Some contemporary Islamic jurists from both the Sunni and Shi'a denominations together with Qur'an only Muslims have argued or issued fatwas that state that either the changing of religion is not punishable or is only punishable under restricted circumstances.[105][106][107][108][109][110][111][112] For example, Grand Ayatollah Hossein-Ali Montazeri argues that no Qur'anic verse prescribes an earthly penalty for apostasy and adds that it is not improbable that the punishment was prescribed by Muhammad at early Islam due to political conspiracies against Islam and Muslims and not only because of changing the belief or expressing it. Montazeri defines different types of apostasy. He does not hold that a reversion of belief because of investigation and research is punishable by death but prescribes capital punishment for a desertion of Islam out of malice and enmity towards the Muslim.[113]

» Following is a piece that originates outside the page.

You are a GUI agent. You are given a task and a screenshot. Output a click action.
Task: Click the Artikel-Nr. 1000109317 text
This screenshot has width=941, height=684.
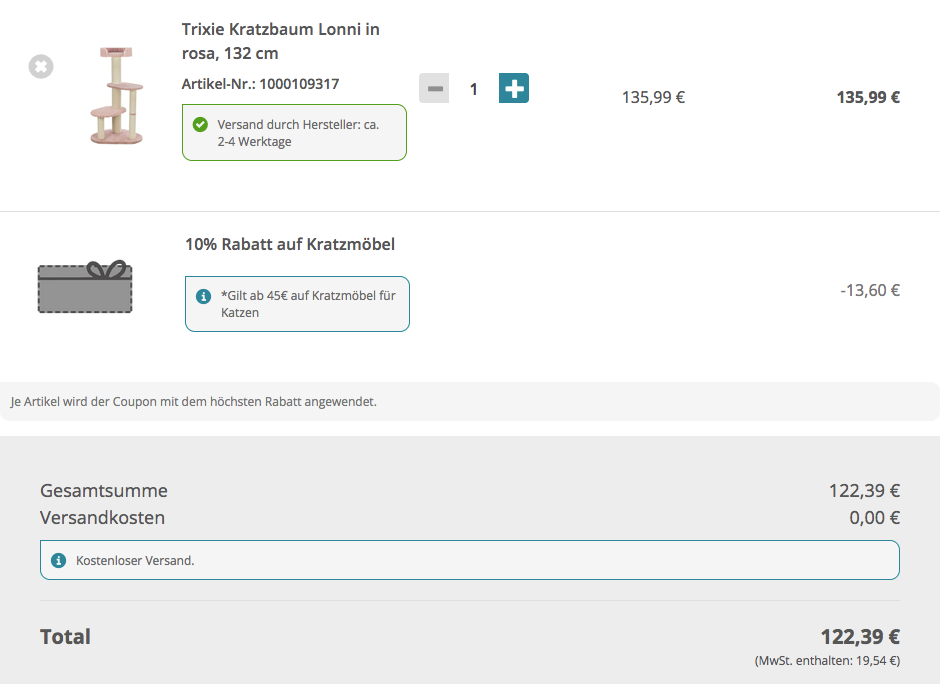click(260, 84)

According to Yohanan Friedmann, a contemporary Muslim with liberal convictions may stress tolerant elements of Islam (by for instance adopting the broadest interpretation of Qur'an 2:256 ("No compulsion is there in religion...") or the humanist approach attributed to Ibrahim al-Nakha'i), without necessarily denying the existence of other ideas in the Medieval Islamic tradition but rather discussing them in their historical context (by for example arguing that "civilizations comparable with the Islamic one, such as the Sassanids and the Byzantines, also punished apostasy with death. Similarly neither Judaism nor Christianity treated apostasy and apostates with any particular kindness").[114] Friedmann continues:

The real predicament facing modern Muslims with liberal convictions is not the existence of stern laws against apostasy in medieval Muslim books of law, but rather the fact that accusations of apostasy and demands to punish it are heard time and again from radical elements in the contemporary Islamic world.[114]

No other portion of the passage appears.